Feast of Saint Martha(Click here for readings)
Many of the Jews had come to Martha and Mary to comfort them about their brother [Lazarus, who had died]. When Martha heard that Jesus was coming, she went to meet him; but Mary sat at home. Martha said to Jesus, “Lord, if you had been here, my brother would not have died…”
Over three million young people attended Pope Francis’ closing Mass for World Youth Day on the beaches of Copacabana. Why so many? Why so many more than for the Rolling Stones?1 Why? Because they can’t get no satisfaction. Not even from the Rolling Stones!
Lazarus was a man, a man made out of flesh and bones. But that wasn’t good enough for Martha. Lazarus lived a normal life. He was conceived, born, and lived a certain number of years. He did what every good Jewish man did: he worked during the days and slept at night. He provided for his family and gave some of his extra to his neighbors. By any standard he lived a good life. And yet, it wasn’t good enough for Martha. In her heart of hearts she knew he was destined for more.
In my heart of hearts, I know I know that I am destined for more. I just can’t get no satisfaction.
She went to meet him. This time Martha did what Mary should have done. She left her cocoon and went out to meet the Lord. Martha is a “restless-heart” type of person. She needs to know. She’s not afraid to ask. She’s ready to confront the one who knows; the only one who can put it all together: Jesus Christ, the Son of God. Here goes nothing…
“Lord, if you had been here, my brother would not have died.” Wow! Strong words. Talk about manipulating someone. Who does she think she is? Why does she say these words? I believe it is for only one reason: so that she can take the last - but in no way the least important - piece of the riddle of life and solve it. What is life all about? Why is life worth living?
Mary, on the other hand, may have been at peace with it all. This is the way things are. We must come to accept it. We live. We grow. We procreate. We die. Where is the riddle? This is what life is all about. All the pieces in the puzzle have a purpose, but the puzzle doesn’t.
Martha knew a lot of dead people. She knew they don’t rise from the dead. She didn’t fear the dead. She didn’t fear her brother Lazarus. She feared the Lord. “The fear of the Lord is the beginning of wisdom.” Or better yet, “The fear of the unknown is the beginning of belief.”
A risk worth taking. What is there to lose? What is there to gain? As the saying goes: If fear knocks on the door, let faith go and open it.
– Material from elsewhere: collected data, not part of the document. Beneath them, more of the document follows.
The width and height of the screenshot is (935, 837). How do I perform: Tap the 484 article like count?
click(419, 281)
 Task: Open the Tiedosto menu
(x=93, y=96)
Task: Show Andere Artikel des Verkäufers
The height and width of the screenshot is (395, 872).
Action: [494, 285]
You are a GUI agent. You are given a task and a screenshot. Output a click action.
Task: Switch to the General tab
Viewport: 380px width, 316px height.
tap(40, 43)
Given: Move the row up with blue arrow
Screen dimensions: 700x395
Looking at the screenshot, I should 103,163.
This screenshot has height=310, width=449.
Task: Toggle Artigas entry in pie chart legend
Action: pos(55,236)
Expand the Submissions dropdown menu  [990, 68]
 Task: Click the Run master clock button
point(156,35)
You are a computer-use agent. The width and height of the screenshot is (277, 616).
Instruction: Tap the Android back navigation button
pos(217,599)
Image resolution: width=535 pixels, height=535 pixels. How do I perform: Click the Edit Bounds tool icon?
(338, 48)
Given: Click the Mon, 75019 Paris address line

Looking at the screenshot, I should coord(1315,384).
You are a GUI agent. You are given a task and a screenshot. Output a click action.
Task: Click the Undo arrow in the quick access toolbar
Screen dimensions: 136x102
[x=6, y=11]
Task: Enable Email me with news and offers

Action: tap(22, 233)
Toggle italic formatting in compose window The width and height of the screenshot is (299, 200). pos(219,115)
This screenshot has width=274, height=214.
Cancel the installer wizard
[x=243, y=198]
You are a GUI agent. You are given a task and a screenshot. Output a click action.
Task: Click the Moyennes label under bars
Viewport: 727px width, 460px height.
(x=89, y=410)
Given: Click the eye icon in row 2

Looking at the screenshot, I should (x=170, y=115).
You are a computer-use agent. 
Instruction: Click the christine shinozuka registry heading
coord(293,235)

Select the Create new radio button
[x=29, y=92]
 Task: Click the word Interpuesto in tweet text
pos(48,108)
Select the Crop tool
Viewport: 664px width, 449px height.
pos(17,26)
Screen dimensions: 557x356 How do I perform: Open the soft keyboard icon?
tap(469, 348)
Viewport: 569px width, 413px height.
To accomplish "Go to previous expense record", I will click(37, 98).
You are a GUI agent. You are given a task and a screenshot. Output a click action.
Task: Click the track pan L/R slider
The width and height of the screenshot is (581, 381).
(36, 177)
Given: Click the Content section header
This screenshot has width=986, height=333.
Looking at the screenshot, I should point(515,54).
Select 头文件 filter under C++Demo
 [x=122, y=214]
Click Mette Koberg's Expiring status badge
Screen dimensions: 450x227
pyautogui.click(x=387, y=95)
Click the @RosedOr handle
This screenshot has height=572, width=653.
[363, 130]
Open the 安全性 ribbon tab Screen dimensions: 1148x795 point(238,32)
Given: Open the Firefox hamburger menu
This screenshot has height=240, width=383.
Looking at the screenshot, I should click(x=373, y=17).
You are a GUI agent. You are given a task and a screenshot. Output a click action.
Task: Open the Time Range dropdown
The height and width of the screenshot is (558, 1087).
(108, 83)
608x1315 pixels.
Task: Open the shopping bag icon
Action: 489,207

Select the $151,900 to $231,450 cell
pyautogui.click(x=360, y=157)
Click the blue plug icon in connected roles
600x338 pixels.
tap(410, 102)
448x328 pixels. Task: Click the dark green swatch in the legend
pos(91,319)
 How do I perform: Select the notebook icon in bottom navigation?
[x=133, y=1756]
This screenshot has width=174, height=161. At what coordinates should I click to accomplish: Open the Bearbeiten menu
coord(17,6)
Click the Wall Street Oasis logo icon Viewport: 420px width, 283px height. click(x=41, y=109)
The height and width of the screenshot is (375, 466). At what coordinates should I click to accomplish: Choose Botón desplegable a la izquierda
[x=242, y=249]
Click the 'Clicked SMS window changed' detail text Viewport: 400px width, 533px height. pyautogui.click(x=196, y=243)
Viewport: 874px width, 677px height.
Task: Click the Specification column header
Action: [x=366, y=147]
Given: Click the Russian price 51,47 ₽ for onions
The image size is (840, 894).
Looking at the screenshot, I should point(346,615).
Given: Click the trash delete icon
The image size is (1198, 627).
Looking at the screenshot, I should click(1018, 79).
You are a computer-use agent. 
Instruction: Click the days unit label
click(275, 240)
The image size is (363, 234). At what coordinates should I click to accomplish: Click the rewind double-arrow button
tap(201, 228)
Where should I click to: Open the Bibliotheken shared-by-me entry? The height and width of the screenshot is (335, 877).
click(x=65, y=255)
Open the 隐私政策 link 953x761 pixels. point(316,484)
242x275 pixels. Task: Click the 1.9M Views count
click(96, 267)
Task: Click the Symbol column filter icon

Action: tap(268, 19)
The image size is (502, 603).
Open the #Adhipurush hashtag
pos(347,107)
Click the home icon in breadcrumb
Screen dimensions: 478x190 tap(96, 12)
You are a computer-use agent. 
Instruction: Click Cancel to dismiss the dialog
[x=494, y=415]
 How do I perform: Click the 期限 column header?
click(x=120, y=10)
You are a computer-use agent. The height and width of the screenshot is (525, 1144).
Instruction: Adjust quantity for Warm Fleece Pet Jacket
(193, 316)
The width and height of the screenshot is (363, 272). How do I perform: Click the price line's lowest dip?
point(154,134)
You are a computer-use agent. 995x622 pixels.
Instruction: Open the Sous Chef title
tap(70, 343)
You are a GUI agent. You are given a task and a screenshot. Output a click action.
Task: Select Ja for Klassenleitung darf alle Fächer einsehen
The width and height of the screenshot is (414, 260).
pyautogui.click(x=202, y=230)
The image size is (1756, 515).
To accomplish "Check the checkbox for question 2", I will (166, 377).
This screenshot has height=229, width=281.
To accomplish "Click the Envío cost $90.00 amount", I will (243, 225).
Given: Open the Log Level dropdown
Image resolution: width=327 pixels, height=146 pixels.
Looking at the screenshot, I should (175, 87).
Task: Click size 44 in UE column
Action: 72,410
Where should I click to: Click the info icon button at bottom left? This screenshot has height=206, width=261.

Jesus said to Martha, “Your brother will rise.” The conversation could have ended there and nothing more would have been said. In fact, Martha accepted the Biblical understanding of the resurrection on the last day: “I know he will rise, in the resurrection on the last day.”
But Jesus didn’t end the conversation there. He went one gigantic step forward for mankind: “I am the resurrection and the life; whoever believes in me, even if he dies, will live, and anyone who lives and believes in me will never die. Do you believe this?”
Going to the moon and coming back is nothing compared to dying and coming back to life!
The Lord is not interested in bringing dead people back to life on earth. He is interested in bringing the living to belief. I believe we are too. I want to believe more than I want to live.
Martha too was interested not so much in seeing her brother live again (only to die again). She was interested in knowing why she/he lived in the first place!
Before Martha saw her brother rise, she made a confession of faith: “Yes, Lord, I have come to believe that you are the Christ, the Son of God, the one who is coming into the world.”
Puzzle solved. Problems resolved. Faith renewed. Life restored.